Benefits of Tokenisation of Real-World Assets
In addition to providing a decentralized alternative to a real-world commodity, service, or investment vehicle, tokenized RWAs also have the following advantages.
- Tokenized assets provide a clear path toward making many assets more valuable, accessible, and usable compared to their legacy equivalents.
- They provide a mechanism for off-chain data to boost their utilization inside the DeFi ecosystem.
- Bringing RWAs on-chain will provide a mechanism to break the inter-reflexive speculation cycle in crypto and DeFi. The uncertainty surrounding cryptocurrency tokens will remain, but it will no longer be the major narrative.
- DeFi requires an actual amount of demand tied to real-world objects. Tokenisation of RWAs is a step toward making this a reality, which will lead to the sustainability of DeFi and the creation of real-world value for people.
Has There Been Any Progress So Far?
Let’s be clear: Real-World Assets are already beginning to be tokenized.
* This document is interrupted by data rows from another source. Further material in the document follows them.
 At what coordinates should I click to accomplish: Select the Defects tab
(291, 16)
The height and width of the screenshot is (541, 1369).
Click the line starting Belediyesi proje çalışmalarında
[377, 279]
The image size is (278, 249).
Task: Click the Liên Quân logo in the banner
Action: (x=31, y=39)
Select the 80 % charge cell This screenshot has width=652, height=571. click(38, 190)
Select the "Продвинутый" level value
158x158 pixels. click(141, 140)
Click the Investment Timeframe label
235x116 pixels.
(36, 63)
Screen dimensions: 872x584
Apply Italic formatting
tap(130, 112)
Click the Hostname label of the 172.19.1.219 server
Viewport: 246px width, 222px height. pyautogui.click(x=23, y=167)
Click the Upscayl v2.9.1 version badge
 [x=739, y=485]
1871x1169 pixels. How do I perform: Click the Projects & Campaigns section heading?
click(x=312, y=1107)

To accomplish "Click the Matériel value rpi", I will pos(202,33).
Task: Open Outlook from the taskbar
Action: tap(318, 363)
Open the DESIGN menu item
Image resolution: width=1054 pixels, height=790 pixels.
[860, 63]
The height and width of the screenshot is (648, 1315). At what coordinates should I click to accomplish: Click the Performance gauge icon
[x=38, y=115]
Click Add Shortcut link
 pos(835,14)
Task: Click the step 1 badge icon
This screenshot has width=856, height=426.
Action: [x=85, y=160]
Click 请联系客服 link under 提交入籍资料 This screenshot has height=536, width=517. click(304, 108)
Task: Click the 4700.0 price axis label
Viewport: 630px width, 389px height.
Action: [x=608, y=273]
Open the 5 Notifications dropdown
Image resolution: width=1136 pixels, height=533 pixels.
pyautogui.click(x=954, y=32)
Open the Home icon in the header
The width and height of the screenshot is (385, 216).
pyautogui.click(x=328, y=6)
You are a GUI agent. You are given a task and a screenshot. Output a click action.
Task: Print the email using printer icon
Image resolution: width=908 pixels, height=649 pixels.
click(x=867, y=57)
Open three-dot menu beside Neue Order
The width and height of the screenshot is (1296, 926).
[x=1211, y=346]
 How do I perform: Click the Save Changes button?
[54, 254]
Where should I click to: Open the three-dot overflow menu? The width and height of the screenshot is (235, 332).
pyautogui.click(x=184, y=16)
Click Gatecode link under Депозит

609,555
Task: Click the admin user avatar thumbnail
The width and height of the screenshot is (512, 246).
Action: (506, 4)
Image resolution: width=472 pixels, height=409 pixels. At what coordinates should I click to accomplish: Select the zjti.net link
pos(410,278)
Around its height in 2022, Stablecoins were valued at $180 billion. Stablecoins are tokenized money that private companies like Circle have issued as an RWA(technically backed by the US government).

Here, the demand for RWAs is evident: It wouldn’t be incorrect to state that DeFi’s stablecoins now have the best product-market fit.
Another real world asset that can be found on the Ethereum Blockchain is Gold using the ERC-20 Token PAX Gold. It is being tokenized by Paxos, a US-regulated blockchain infrastructure company for digital assets where one token represents one fine troy ounce of a London Good Delivery gold bar, stored by Paxos in secure vaults in London.
Including more RWAs on the blockchain is the natural next step.
Are There Security Concerns?
While asset tokenization can increase the usefulness of a wide range of real-world assets and support growth and innovation within the DeFi sector, it is also a use case whose usage is heavily dependent on secure oracles.
As anyone familiar with the oracle challenge knows, any instance where a blockchain needs to communicate with the outside world can present potential risks and other complications, and asset tokenization — a process that relies on data and information generally off-chain — is no exception.
Secure oracles will be critical for asset tokenization to realize its full potential, as markets will require accurate information about the underlying assets in several key processes like minting, trading, regulating, and more. So far , Chainlink, the most widely used oracle solution in the blockchain space, is playing a key role in providing tokenized assets with reliable data.
Conclusion
Asset tokenization, though still in its infancy, is one of the most intriguing use cases for blockchain. But without reliable and secure oracles, tokenization will have a limited impact on the value it can generate on the blockchain and be vulnerable to risks associated with centralization, which undermines the entire value proposition it was intended to build.